[Goal] Retype each of the lines below verbatim.

□ □ □ □

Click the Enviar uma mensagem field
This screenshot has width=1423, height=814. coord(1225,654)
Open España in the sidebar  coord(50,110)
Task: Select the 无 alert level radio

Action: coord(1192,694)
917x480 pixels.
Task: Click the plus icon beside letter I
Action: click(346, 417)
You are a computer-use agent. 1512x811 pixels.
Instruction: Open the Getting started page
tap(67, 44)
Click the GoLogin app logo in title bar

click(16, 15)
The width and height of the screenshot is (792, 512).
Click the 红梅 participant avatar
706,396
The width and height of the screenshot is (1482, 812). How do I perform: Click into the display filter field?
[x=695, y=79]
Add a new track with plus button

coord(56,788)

□ □ □ □

[Full output]
Click the Enviar uma mensagem field
This screenshot has width=1423, height=814. coord(1225,654)
Open España in the sidebar  coord(50,110)
Task: Select the 无 alert level radio

Action: coord(1192,694)
917x480 pixels.
Task: Click the plus icon beside letter I
Action: click(346, 417)
You are a computer-use agent. 1512x811 pixels.
Instruction: Open the Getting started page
tap(67, 44)
Click the GoLogin app logo in title bar

click(16, 15)
The width and height of the screenshot is (792, 512).
Click the 红梅 participant avatar
706,396
The width and height of the screenshot is (1482, 812). How do I perform: Click into the display filter field?
[x=695, y=79]
Add a new track with plus button

coord(56,788)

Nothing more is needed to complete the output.